What the trailer captures, thanks in part to Martin Dirkov’s genre-tinged score, is a noirish, worrying sense of paranoia and foreboding, with Esmail looking literally over his shoulder, being pushed under water, waking up in a sweat, at a lonely bustop, walking down dark streets and corridors, being told that someone is looking for him, staring in confusion out of window, being warned by the lovely Sara (electropop singer Soho Rezanejad, a striking debut, reviewers concur) that her father, though dead, sees everything, as if Esmail has something to hide. Then there’s a shot of a woman falling out of a window. The trailer ends with Esmail escaping down a lane in pitch black night, panting in fear, most probably running for his life.

Variety’s Guy Lodge called “The Charmer” an “accomplished,” “subtly engrossing, psychologically fraught debut.” He added: “What seems a premise for an earnest social-issue drama is darkened and complicated, however, by a progressively noir-ish strain of morally elusive mystery — enhancing the international distribution prospects of a topical, tightly wound slow-burner.”

“One common reaction from audiences has been that they’re surprised by the type of movie they see, and the twists it takes which are much bigger for audiences than I anticipated,” Alami said.

He added: “One big learning experience for me was the weight the story has. We tried to surprise the audience and I think that works with the film, and is why it catches people.”

It’s a psychologically-nuanced study of an outsider, in Denmark in legal or social terms, all the more so in its rich died-in-the-wool ex-pat community, and even in his own family home.

For Alami, this sense of not belonging also extends to Sara, the daughter of a famous Iranian singer who is a luminary of a nostalgic ex-pat Iranian community in Copenhagen.

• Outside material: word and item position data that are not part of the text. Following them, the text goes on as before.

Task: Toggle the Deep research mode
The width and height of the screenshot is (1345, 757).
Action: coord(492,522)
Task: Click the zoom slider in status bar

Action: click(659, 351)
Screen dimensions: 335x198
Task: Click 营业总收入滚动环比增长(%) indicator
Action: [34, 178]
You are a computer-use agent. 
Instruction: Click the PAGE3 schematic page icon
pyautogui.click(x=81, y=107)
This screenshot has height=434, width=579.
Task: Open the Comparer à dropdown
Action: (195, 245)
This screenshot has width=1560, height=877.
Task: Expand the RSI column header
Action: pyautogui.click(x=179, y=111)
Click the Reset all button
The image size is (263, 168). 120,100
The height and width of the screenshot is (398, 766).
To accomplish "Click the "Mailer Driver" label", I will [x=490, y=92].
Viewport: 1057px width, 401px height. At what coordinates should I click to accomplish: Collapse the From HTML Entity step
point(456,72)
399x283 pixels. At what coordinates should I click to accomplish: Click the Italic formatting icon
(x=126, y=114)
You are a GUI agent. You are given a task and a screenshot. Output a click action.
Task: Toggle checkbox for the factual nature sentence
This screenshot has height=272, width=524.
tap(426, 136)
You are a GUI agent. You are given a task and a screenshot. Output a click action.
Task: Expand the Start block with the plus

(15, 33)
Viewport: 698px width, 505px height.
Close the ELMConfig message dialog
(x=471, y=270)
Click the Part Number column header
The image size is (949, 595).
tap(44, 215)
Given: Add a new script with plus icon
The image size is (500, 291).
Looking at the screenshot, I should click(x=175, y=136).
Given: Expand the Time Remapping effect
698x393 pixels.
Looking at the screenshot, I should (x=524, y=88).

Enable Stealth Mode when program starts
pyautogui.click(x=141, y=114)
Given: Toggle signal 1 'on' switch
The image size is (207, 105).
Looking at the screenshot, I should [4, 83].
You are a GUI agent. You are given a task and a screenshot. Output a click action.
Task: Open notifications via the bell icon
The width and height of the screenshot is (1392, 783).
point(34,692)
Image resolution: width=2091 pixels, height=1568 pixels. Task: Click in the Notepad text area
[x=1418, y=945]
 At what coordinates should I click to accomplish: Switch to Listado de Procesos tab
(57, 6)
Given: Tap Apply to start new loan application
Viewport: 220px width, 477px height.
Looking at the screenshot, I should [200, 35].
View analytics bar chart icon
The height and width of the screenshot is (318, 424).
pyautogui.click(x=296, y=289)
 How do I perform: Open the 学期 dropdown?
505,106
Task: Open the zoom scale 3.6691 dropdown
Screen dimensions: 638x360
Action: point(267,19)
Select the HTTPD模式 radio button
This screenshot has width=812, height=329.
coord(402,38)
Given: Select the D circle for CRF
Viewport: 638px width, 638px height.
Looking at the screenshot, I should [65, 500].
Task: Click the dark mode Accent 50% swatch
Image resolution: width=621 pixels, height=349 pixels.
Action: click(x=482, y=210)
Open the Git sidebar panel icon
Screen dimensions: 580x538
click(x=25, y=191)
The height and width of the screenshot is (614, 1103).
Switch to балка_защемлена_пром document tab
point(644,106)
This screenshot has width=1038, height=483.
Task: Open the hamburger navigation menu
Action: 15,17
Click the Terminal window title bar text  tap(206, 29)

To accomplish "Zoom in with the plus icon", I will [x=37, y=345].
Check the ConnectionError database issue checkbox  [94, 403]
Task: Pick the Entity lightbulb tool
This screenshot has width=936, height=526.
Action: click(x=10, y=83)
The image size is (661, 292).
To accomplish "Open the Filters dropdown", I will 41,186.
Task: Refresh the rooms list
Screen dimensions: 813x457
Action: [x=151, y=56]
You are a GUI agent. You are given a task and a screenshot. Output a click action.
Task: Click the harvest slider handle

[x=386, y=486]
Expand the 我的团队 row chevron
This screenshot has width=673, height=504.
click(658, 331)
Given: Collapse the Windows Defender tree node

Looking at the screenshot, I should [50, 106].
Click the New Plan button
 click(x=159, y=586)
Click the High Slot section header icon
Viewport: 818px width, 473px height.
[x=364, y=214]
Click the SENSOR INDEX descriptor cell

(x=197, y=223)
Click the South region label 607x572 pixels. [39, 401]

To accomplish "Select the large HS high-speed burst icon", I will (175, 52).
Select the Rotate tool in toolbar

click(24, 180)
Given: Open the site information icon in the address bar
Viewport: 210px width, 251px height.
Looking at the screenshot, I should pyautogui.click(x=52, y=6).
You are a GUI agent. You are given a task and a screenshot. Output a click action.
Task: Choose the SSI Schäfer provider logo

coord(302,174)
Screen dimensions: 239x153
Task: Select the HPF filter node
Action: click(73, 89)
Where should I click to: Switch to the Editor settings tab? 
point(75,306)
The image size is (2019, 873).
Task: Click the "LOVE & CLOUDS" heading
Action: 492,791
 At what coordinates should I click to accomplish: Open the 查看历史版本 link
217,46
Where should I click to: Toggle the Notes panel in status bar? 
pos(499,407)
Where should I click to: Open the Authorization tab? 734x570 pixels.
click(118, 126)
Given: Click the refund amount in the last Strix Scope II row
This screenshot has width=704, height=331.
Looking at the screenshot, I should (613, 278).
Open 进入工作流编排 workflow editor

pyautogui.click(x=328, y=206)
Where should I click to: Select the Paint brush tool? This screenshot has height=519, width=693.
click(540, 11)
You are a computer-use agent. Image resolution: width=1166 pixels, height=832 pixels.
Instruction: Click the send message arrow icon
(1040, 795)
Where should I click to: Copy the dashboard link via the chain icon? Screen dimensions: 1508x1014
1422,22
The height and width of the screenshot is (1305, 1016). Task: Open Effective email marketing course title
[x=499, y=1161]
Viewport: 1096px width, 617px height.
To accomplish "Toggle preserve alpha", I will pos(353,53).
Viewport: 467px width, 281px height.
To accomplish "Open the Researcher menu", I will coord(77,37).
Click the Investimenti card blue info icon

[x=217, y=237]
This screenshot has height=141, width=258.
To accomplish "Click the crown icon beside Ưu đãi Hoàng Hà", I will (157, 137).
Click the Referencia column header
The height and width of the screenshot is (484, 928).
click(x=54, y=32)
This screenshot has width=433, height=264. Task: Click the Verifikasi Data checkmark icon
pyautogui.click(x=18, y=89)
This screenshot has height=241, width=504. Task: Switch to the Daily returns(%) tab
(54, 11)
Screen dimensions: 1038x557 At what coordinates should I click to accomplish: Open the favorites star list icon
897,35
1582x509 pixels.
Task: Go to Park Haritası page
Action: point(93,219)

“She is a kind of symbol for second-generation immigrants who mix with two cultures. When you grow older you can live with both parts, but when you are young, you are often confronted with making a choice.”

“The Charmer” is also shot with stylistic finesse, exemplified by within-shot vertical framing and multiple passage-ways and corridors, one seen in the trailer, to suggest a protagonist who is lost in a labyrinth. That also seems to have worked, Alami commented. “Early on, we had the idea of creating a maze of corridors and reflections in mirrors in order to create a claustrophobic mood and a lot of people have said that the movie feels claustrophobic.”

Now contending in main competition at Les Arcs’ European Film Festival, “The Charmer” has won, among a half dozen or more plaudits, the Fedeora Award at a hard-fought San Sebastián New Directors competition and a Chicago Fest Silver Hugo for best film in its New Directors Competition.

It was 85% financed by the Danish Film Institute’s New Danish Screen talent scheme.

Co-penned with Ingeborg Topsøe, “The Charmer” is lead-produced by Denmark’s Good Company Films, and co-produced by Garagefilm International, Film i Väst, Act3, RedRental, and FilmGear, in association with Vixens and SVT. Stinna Lassen produces, Mimmi Spång, Rebecka Lafrenz, Tomas Eskilsson co-produce; executive producers are Anni Fernandez, Vibeke Windeløv, Ole Søndberg, Olivier Muller, Gary Farkas and Clément Lepoutre.